Recanati: Movimento 5 stelle sul parcheggio nell'area verde 'Colle dell'Infinito'

2' di lettura 18/11/2011 -

Sindaco, opposizione, stampa locale, stampa nazionale, Centro Nazionale Studi Leopardiani, tutti hanno detto la loro sul Colle dell'Infinito (il colle tanto caro al poeta Giacomo Leopardi) e la possibilità che venga deturpato da una serie di ampliamenti di cubature di edifici già presenti.

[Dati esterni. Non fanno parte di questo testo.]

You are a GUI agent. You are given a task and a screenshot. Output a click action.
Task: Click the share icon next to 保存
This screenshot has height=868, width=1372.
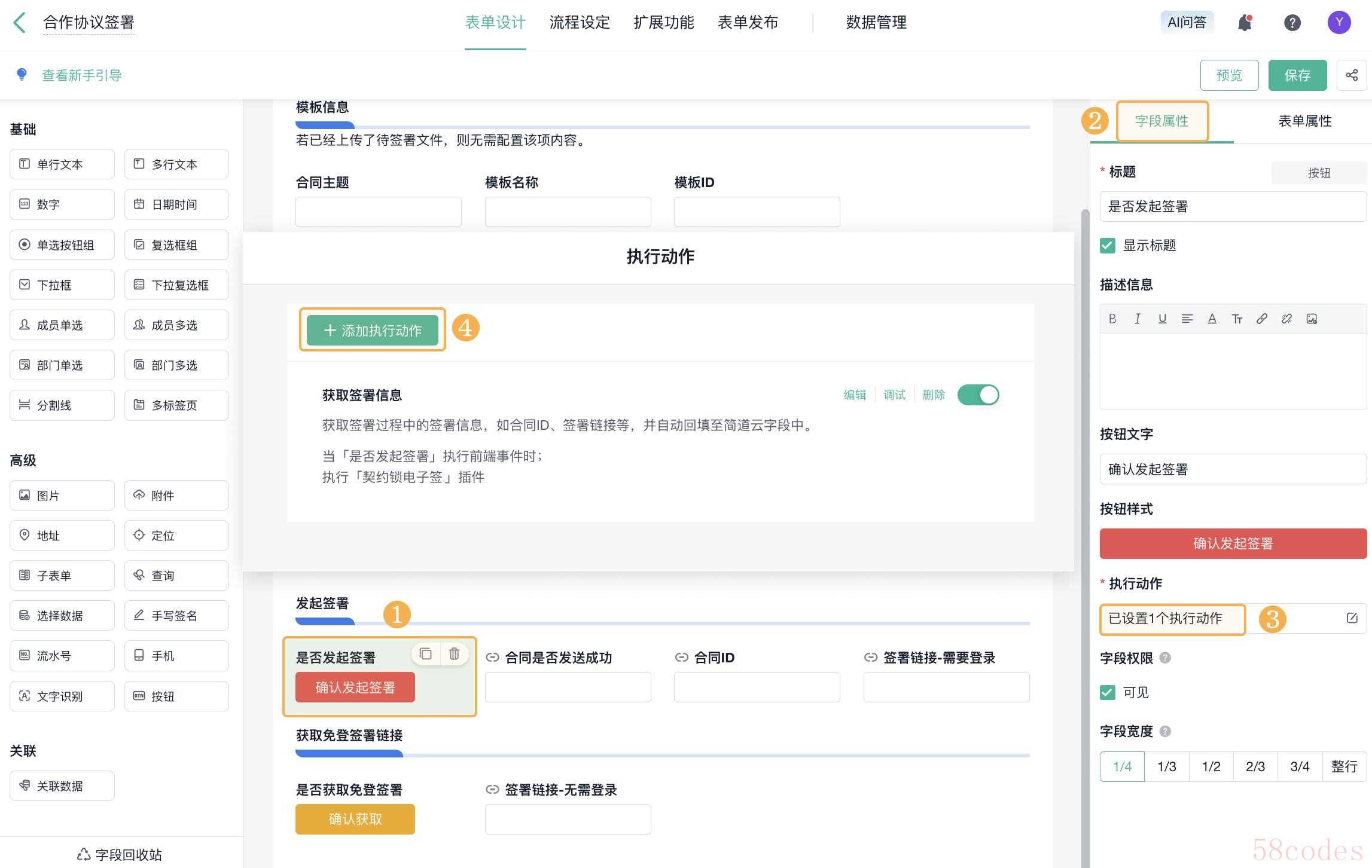coord(1351,75)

Una cosa è risultata chiara ed evidente a tutti: a parole nessuno vuole che il colle dell’infinito perda il suo fascino, che venga modificato e stravolto. L'opposizione non resterà a guardare, la stampa locale e nazionale è in subbuglio, i recanatesi sono increduli e l'amministrazione non permetterà in nessun modo che ciò accada! Il sindaco ha anche risposto con una lettera aperta ribadendo il concetto ma.......da un lato vuole salvaguardare il "colle" opponendosi, giustamente, all'ampliamento di vecchie case coloniche, dall’altro si sta per accingere a cancellare un’area attualmente ricca di piante e vegetazione (di circa 3000 mq!) per far spazio alle auto ed ai pullman.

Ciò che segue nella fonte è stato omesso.